The term 'medication review' does not have a single well-defined meaning and is often found to include a wide range of interventions, from technical prescription review over interventions aimed at patient compliance to comprehensive medication management strategies. In studies of the effect of medication reviews, the tools used to perform the actual 'medication reviews' are vaguely often described or not described at all. A few validated tools to support medication reviews have been developed, such as the STOPP & START-criteria by Gallagher et al. or the Medication Appropriateness Index (MAI) by Hanlon et al. The process of performing a medication review should, however, not only be a one-track search for inappropriate use of selected high-risk drugs, a reconciliation of medicine lists, or a search for cost-savings.
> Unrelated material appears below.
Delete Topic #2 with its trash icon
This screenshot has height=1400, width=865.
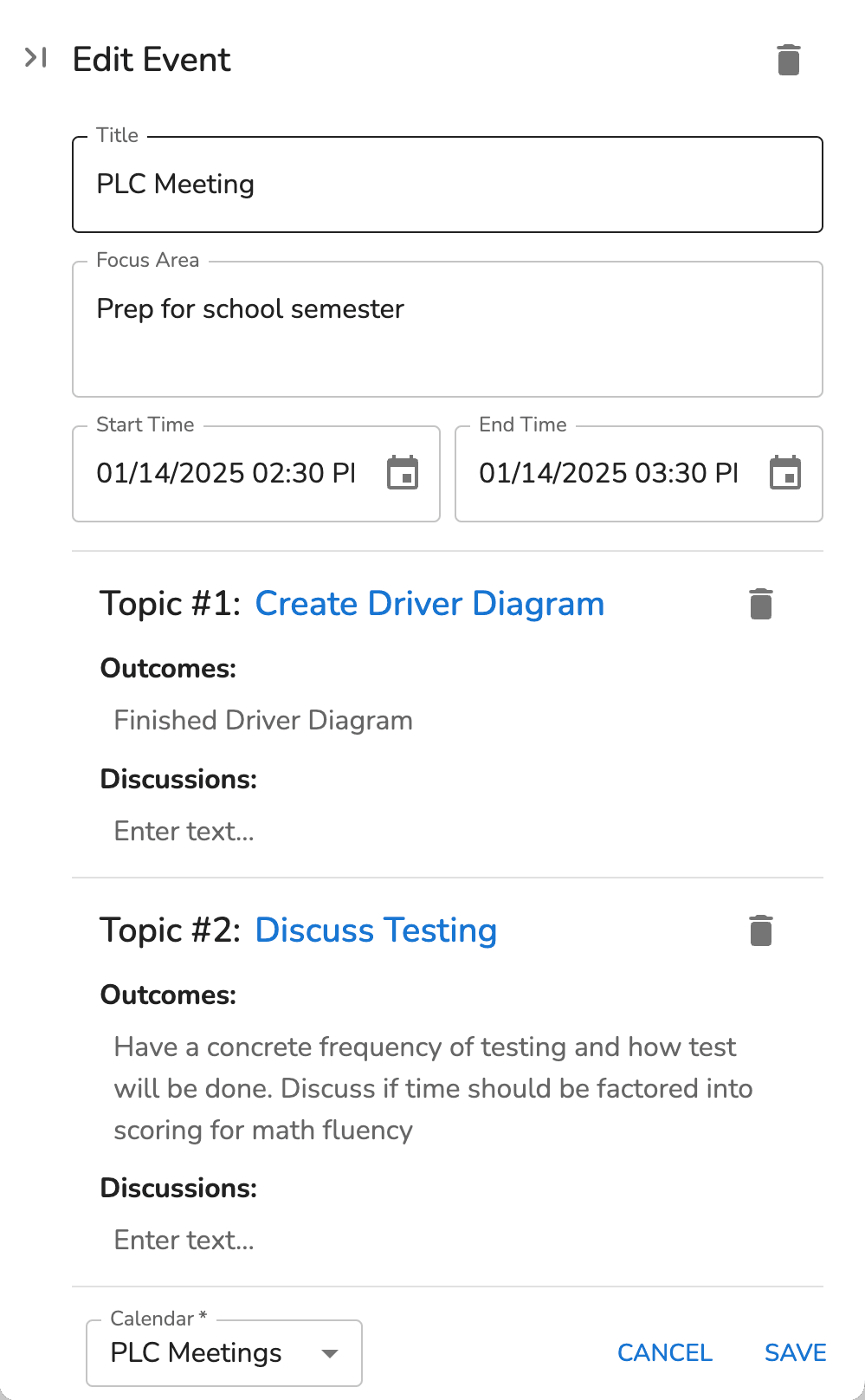(761, 930)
Rather, a full medication review should ensure that all drugs on a patient's list of medication are assessed, and that every diagnosis is treated according to guidelines, e.g. taking comorbidity and specific patient characteristics into consideration. While such considerations may be expressed on a general level, detailed descriptions and procedures for medication review is lacking. Such procedures should clearly outline how to conduct a medication review, among other things taking into consideration the setting, as the data sources differ widely between e.g. a pharmacy and hospital setting. No single procedure will ever be universally accepted as a gold standard or a one-size-fits-all solution, nor should it be. A discussion of the procedures used by clinical pharmacists is, however, important in order to ensure a continuous development of the quality of the pharmaceutical services offered to patients. This paper describes a practice model for pharmacist's medication review, tailored to the general practice setting. The model includes Collaboration with the general practitioner (GP) but does not include a patient interview, and was tested in a pilot study by conducting medication reviews on Poly pharmacy patients i.e. receiving 7 or more drugs for regular use.